Authors: Dr. Manjula Devarakonda Venkata, Jagilinki Hemanjali, Datla Siva Rama Raju, Karri Kalyana Sri Madhuri, Kamireddy Sri Siva Sarojaditya, Mohammad Chisty Madeena Sharieff
Abstract: Cryptocurrency markets are known for their high volatility and complex price dynamics, which make accurate prediction and analysis extremely challenging. Traditional financial forecasting models and classical machine learning algorithms often struggle to capture the nonlinear and rapidly changing patterns present in cryptocurrency datasets. In recent years, advancements in artificial intelligence and quantum computing have opened new possibilities for analyzing complex financial data and improving prediction accuracy.This study proposes a quantum computing–based framework for cryptocurrency market prediction by integrating quantum machine learning techniques with financial time-series analysis. The proposed model utilizes quantum computing concepts such as quantum feature mapping, variational quantum circuits, and quantum recurrent neural networks to analyze cryptocurrency market data. Historical datasets containing information about cryptocurrency prices, trading volume, and market capitalization are used to train and evaluate the model.The proposed system aims to identify hidden patterns in cryptocurrency market trends and generate accurate predictions for future price movements and market volatility. The performance of the quantum-based model is compared with classical deep learning models such as Long Short-Term Memory (LSTM) and Gated Recurrent Unit (GRU) networks.
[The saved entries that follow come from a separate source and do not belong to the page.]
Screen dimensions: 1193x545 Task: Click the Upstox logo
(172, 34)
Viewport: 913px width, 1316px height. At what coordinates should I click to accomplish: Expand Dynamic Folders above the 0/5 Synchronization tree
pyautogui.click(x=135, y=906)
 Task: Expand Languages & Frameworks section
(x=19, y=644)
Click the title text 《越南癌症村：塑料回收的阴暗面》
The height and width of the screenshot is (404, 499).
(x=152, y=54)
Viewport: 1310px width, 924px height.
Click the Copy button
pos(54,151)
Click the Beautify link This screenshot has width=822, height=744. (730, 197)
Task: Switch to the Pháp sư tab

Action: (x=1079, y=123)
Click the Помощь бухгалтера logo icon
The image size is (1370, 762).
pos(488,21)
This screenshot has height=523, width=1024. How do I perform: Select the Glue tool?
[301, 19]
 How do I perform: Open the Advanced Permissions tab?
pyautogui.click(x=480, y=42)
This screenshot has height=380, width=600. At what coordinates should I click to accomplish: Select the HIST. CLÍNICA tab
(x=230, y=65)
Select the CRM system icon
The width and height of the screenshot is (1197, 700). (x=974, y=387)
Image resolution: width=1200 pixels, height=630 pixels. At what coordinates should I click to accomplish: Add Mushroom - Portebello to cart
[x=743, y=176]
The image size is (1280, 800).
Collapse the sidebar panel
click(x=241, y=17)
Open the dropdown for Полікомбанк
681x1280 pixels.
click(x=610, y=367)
Experimental results indicate that the quantum machine learning approach achieves improved prediction accuracy and lower forecasting error compared to traditional deep learning models.By leveraging the computational advantages of quantum computing, the proposed framework provides a powerful approach for analyzing highly complex financial datasets. The results demonstrate that quantum machine learning techniques have the potential to significantly enhance cryptocurrency market analysis, enabling more accurate forecasting and better decision-making for investors and financial analysts.
DOI: http://doi.org/10.61137/ijsret.vol.12.issue2.169